4.5.3. Convergence Ability

In order to verify the influence of the equivalent module on the convergence rate of WCCGAN model, the equivalent module is removed and retained, respectively, for experiments with other structures and parameters unchanged, and the difference of training time required to achieve the same sample quality is compared. The quality and degree of convergence of the model are evaluated by calculating the cross entropy between the counter flow samples and the data set samples. The training times are taken as the abscissa and the cross entropy as the ordinate. The results are shown in Figure 7.

In the figure, the equivalent module curve is the network model with equivalent module, and the normal curve is the network model without equivalent module. Compared with the two curves, it can be seen that after adding the equivalent module, the number of training times required to achieve the same training effect is reduced, and the convergence ability of the model is stronger. In addition, after adding the equivalent module, the cross entropy of the same data sample size is reduced compared with that without the equivalent module, which shows that the utilization rate of experimental samples is improved, and the sparse problem of experimental samples is improved. The possible reason is that WCCGAN model introduces normal traffic as cognitive prior knowledge and establishes an equivalent constraint mechanism, which plays an effective role in dimensionality reduction and model training.

5. Conclusions and Future Work

In this paper, cognitive deception is introduced into the game research of covert communication, and a new framework of covert communication, WCCGAN model, is proposed, and the effectiveness of related technologies is verified. Relevant experiments show that the equivalent mechanism and dynamic strategy updating algorithm can effectively constrain the training of the model, and the generated traffic can satisfy both behavioral concealment and cognitive concealment, which improves the concealment of communication traffic in principle. The next work will further improve the performance of the model, optimize the equivalent mechanism, and apply it to the adaptive synthesis of more types of traffic.

Data Availability

The data set CIRA-CIC-DoHBrw-2020 comes from the Canadian Cyber Security Institute (CIC) project funded by the Canadian Internet Registration Authority (CIRA).

Conflicts of Interest

The authors declare that they have no conflicts of interest.

Authors’ Contributions

The first author, Zhangguo Tang, and the corresponding author, Junfeng Wang, were responsible for the overall work, proposed the idea and experiments of the method in the paper, and the paper was written mainly by the two authors.

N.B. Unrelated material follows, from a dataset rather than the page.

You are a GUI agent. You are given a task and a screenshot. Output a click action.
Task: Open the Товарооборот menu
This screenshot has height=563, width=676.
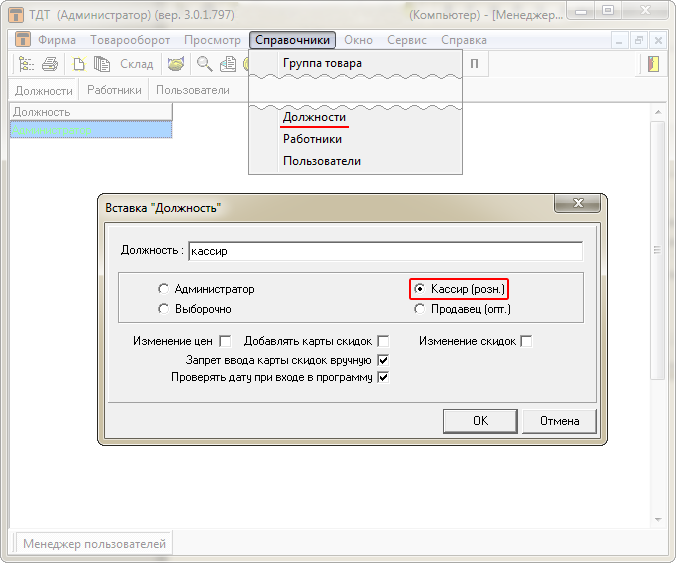tap(130, 40)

The third author, Huanzhou Li, performed part of the experiments and contributed to many effective discussions in both the ideas and paper writing. The fourth author, Jian Zhang, provided many positive suggestions and comments for the paper. The fifth author, Junhao Wang, performed part of the experiments and gave many good suggestions.

Acknowledgments

This work was supported by the National Key Research and Development Program (2018YFB0804503, 2019QY1400), the National Natural Science Foundation of China (U20A20161, U1836103), the Basic Research Program of China (2019-JCJQ-ZD-113), and the key research and development task of Sichuan science and technology planning project (2020YFS0364).